この後コイーズとペールは屋敷の中へ通され、立派な客室が当てがわれる。屋敷の主は、他ならぬ天上魔法研究室のコバック室長その人。王国では法務大臣の立場に有るらしい。ガリーン議長が就任して最初期に手を付けたのか法務関係。お陰で今の彼は完全にお飾りの扱いなのだそうだ。
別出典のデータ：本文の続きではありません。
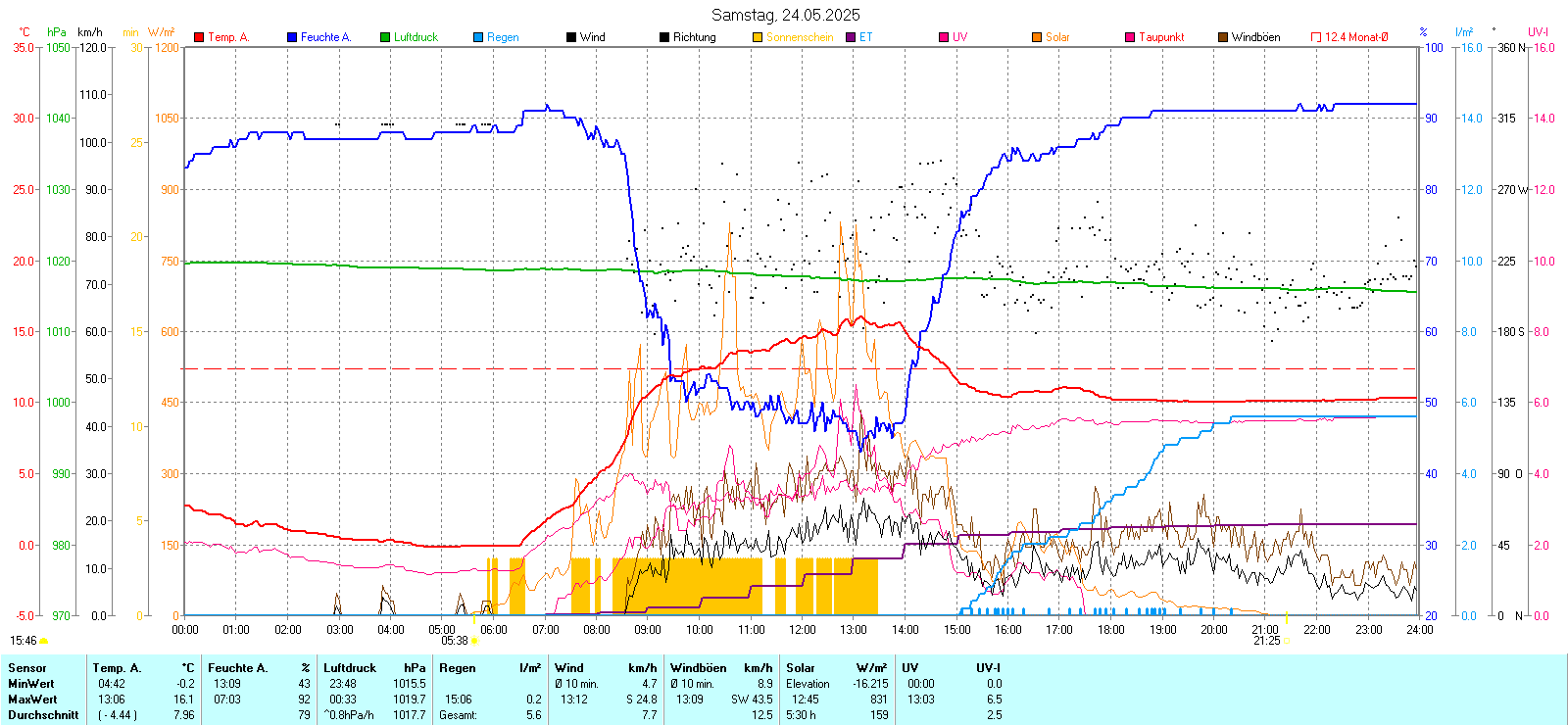Click the Durchschnitt row label
This screenshot has height=725, width=1568.
coord(43,715)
部屋で暫しの休憩時間となる。すぐにまた明日の為の身支度で忙しくなるだろう。ここまでの疲れも有ってか、コイーズが浮かない顔だ。
「疲れたかい、姉さん。」
「もちろん…、疲れてるのは間違いないけど、私だけ疲れてる訳じゃ無いし…。」
姉の表情から何かを察したペール。
「やっぱり…不安かい?」
「…こんな突然、明日からお前が国のトップに立つんだなんて言われても、そんな勉強をして来た訳じゃ無いし、覚悟だって無い。て言うか、わたしどちらかと言えば世間知らずよね。多分自分では何にも出来ないわ。」
「それは…、皆んなフォローしてくれるだろうし。ブロンゾ大隊長や、僕だって…。」
「…かもね。だけど、急に自分がしなくちゃいけない事がどっさり増えた、でも、どうやったらいいのかは分からない…って、不安よ…。」
「う…ん…。」
「そして、そんな何も出来ないわたしなんかを祭り上げる為に、一体これからどれだけの人が命を落とす事になるのか…、そんな沢山の命の重さまで、わたし背負い切れ無い…。」
「………」
何か言ってやりたいペールだが、国の首長の仕事についてのアドバイス等出来る訳も無い。実は俺には出来て然るべき…なんだけど、うん、無理。
そんな話をしていると、コイーズの身支度をしにゾロゾロとメイド達が入って来る。もちろん外に放り出されるペールと俺。行き場を無くして屋敷内を彷徨っていると、ブロンゾ大隊長に呼び止められる。コイーズの様子を聞かれ、たった今の話を素直に告げるペール。
「…無理も無い。ガリーンの情報網に掛からない為にとは言え、コイーズ様にはここまで何一つ明かして来なかった、青天の霹靂と感じていらっしゃるだろう。あんなうら若い女の子1人に背負わせるには余りに話が大き過ぎる。」
黙って頷くペール。彼はそれより更に年若いのだが。多分元の俺よりも。
「お前もお姉さんを助けてやってくれ、コイーズ様の一番の味方になってやってくれ、今後彼女がどういう選択をするとしても…な。」
「は…はい。はい? はい。」
何か含みの有る大隊長の言い方に、やや戸惑うも、賛意を示すペール。俺には少し、大隊長の言わんとしている事が分かる気がするが。それにしても彼等を見ていると、俺が今まで"魔族"に対して持っていたイメージが崩れて行くのを感じる。結局は環境なのかもなあ…。
この後直ぐ大隊長は街の外に待機させた自分の部隊の元に戻り、ペールは"新王女"の護衛部隊からお呼びが掛かったので自動的に俺もそこに組み入れられる。着々とその準備は整って行く…。